READING PASSAGE.
◆ ◆ ◆ ◆ ◆

Gellaw and General Sports Derby (UK) accounts are now available at CH.

The DCFC accounts indicated that a further £5.6m of working capital had been received after the year end,but both of the above pitch the figure at £6.6m.This could either be a misprint,or reflect a further £1m in the (admittedly) short period between release of DCFC and the other 2.In any event it's a further £1m towards the £24m+ stated,which is positive.

AP's 630,000 Gellaw shares were bought out at a reported price of £1.77 per share (my calculations reveal this to be £1.77 recurring) for consideration of £1.12m.

AP had previously been indicated as a "minority interest" in the GS accounts and at the end of 08/09 the book value was £1.139m.His share of the 09/10 loss was £124k,which brought the book value on transfer to £1.015m.Because he was bought out at £105k more than book value,this figure represents goodwill associated with the transaction (and can be seen in the accounts as a reduction in the negative goodwill that dated back to acquisition of the club).

◆ ◆ ◆ ◆ ◆

STORED DATA.
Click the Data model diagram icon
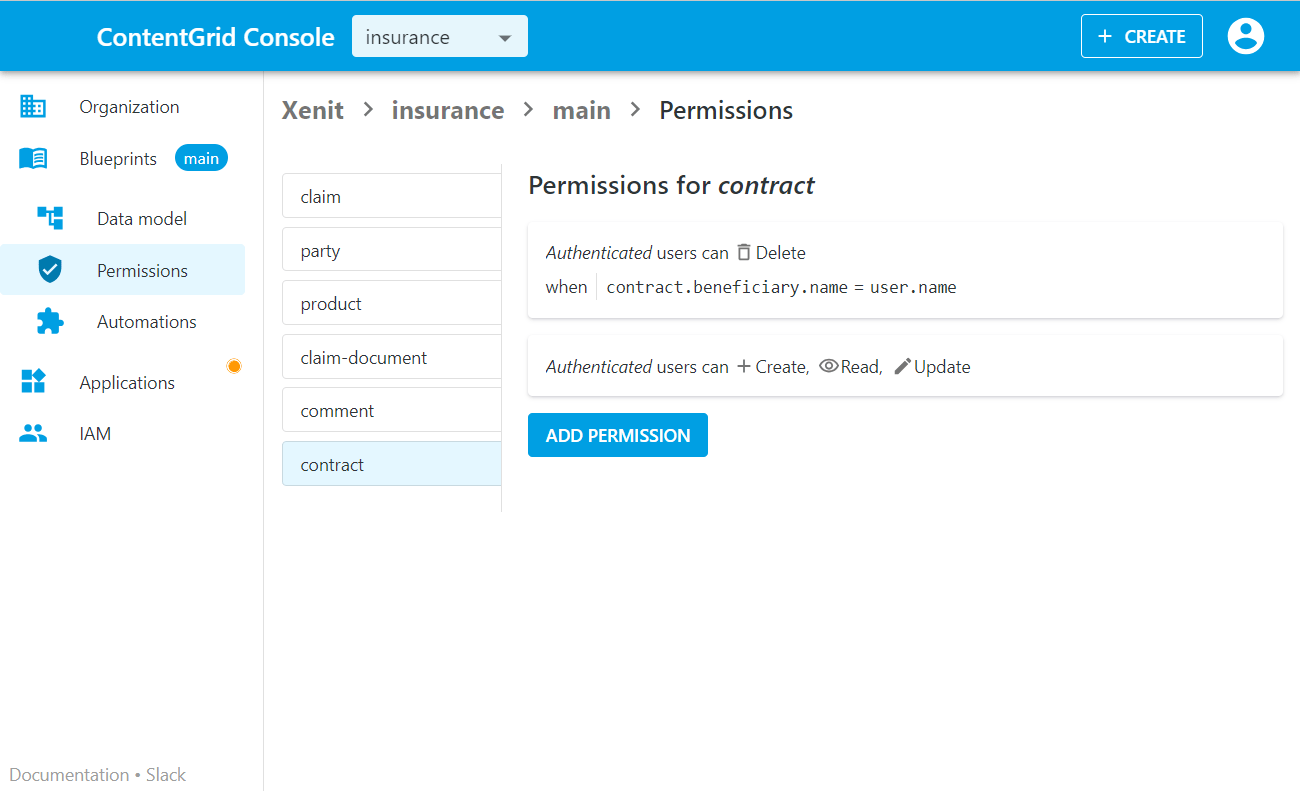This screenshot has width=1300, height=791. point(50,218)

◆ ◆ ◆ ◆ ◆

WHAT IS EXPECTED.
Continue the post about the Derby football club accounts from its final sentence. None of the material is needed here.

EXERCISE RESULT.
It would appear that the GSE £1.7m loan to DCFC and the buyout of AP's holding were funded from loans by certain investors recorded in a document registered at CH -this appeared to indicate a total figure of $5.9m.My calculations of the sterling equivalent of this at the time comes in a bit higher than the combination of the 2 items listed above,so I'll carry on looking.I may of course have got the exchange rate wrong.

If anyone who's seen the accounts wants to know exactly where my figures appear,then I'd be pleased to clarify.Apologies to those who are bamboozled by the whole thing.

Will come up with a revised figure of the total invested shortly.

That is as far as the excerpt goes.